The $1 billion Gemini solar and battery storage project about 30 miles (48 kilometers) northeast of Las Vegas is expected to produce 690 megawatts of electricity — enough to power 260,000 households — and annually offset greenhouse emissions of about 83,000 cars.
It will create about 2,000 direct and indirect jobs and inject an estimated $712.5 million in the economy as the nation tries to recover from the downturn brought on by the coronavirus outbreak, Interior Secretary David Bernhardt said.
“As our economy rebounds from the invisible enemy, President Trump is working to make the United States stronger than ever before,” Bernhardt said Monday. “Our economic resurgence will rely on getting America back to work and this project delivers on that objective.”
The first phase of the project covering about 11 square miles (28 sq. km) of federal land is expected to be completed next year with 440 MW of solar capacity for use in Nevada.

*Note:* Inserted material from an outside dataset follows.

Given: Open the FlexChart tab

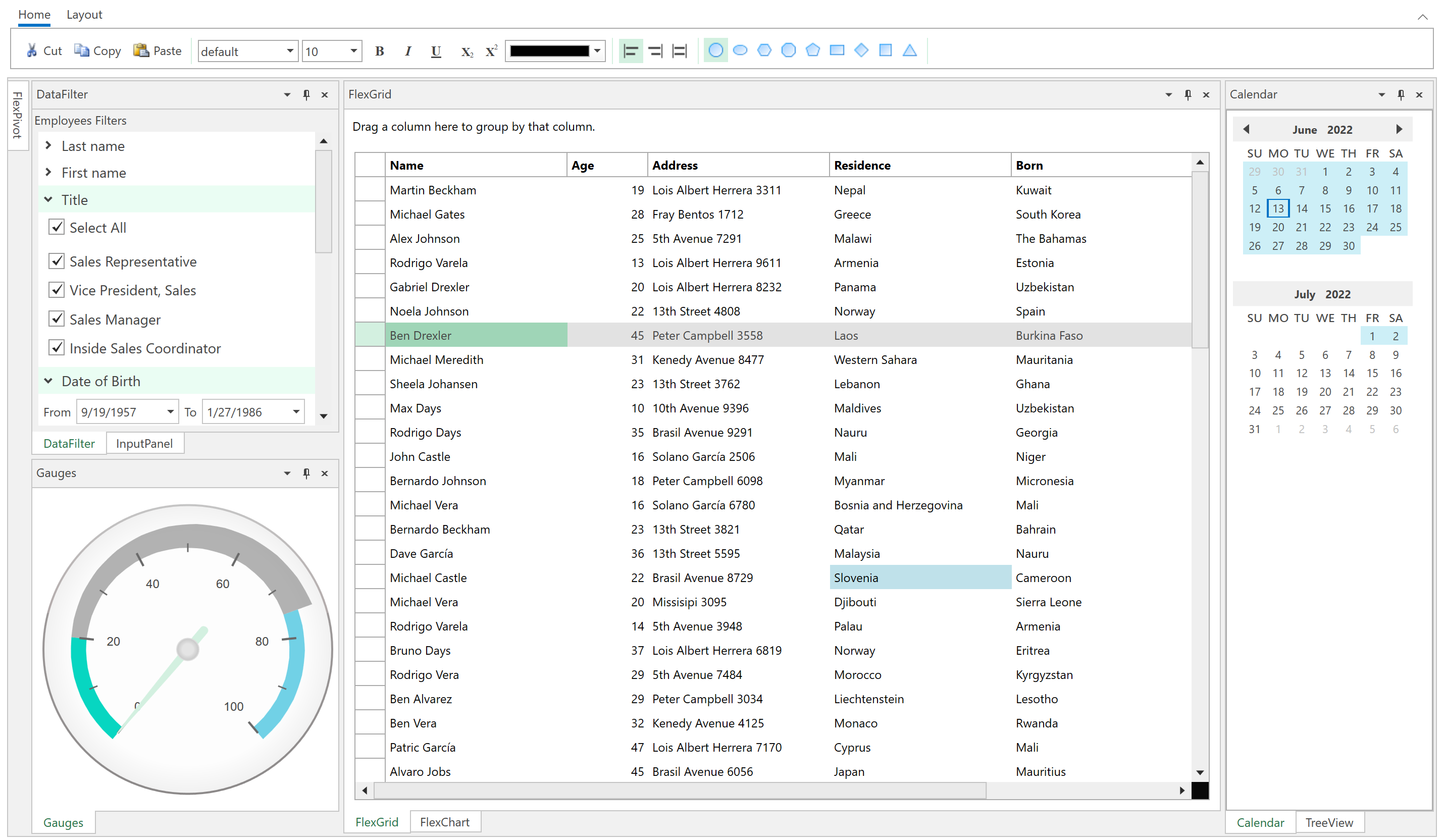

Another 250 MW of generating capacity would be added in the second phase with the power sold in Nevada or exported to Arizona and California in 2022.
“It’s an important moment in Nevada history,” Deputy Assistant Secretary Casey Hammond told reporters on a conference call. “Domestic energy production on federal lands remains fundamental to our national security and the achievements of the Trump administration.”
The joint venture by Australia’s Quinbrook Infrastructure Partners and California-based Arevia Power is part of an integrated resource plan Nevada’s Public Utilities Commission approved last year for NV Energy, which is owned by billionaire Warren Buffet and is Nevada's largest utility.
Coupled with a 380 megawatt AC battery storage system, it will be one of the first in Nevada to include batteries to enable power delivery after the sun goes down. “The solar industry is resilient and a project like this one will bring jobs and private investment to the state when we need it most,” said Abigail Ross Hopper, president and CEO of the Solar Energy Industries Association.
Environmental groups including the Western Watersheds Project and Basin and Range Watch have been trying unsuccessfully for years to persuade the Bureau of Land Management to build the project elsewhere.
“We believe solar energy can be an incredibly good thing but if you put it in the wrong location it can be the worst thing in the world for the environment,” said Kevin Emmerich, director of Basin and Range Watch.
“We don’t think it will cause the extinction of the desert tortoise, but it is going to be a fairly big nail in the coffin of the species,” he said in an interview Monday. In addition to the tortoise, the site is home to two types of rare milkvetch plants, kit foxes, burrowing owls and wildflowers, said Laura Cunningham, a biologist with the Western Watersheds Project.
“The area is rich in biological soil crusts, which sequester large amounts of carbon, but which will now be scraped, bulldozed, mowed and driven on to construct this industrial power plant,” she said.
Bernhardt acknowledged in the record of decision he signed Friday the project would adversely impact tortoise habitat, but “on balance, the benefits associated with large scale renewable energy production and battery storage capacity outweigh the impacts to the desert tortoise.”
The project will create as many as 900 construction jobs at its peak, with 19 permanent workers at the site, and support an additional 1,100 jobs in the local community, he said.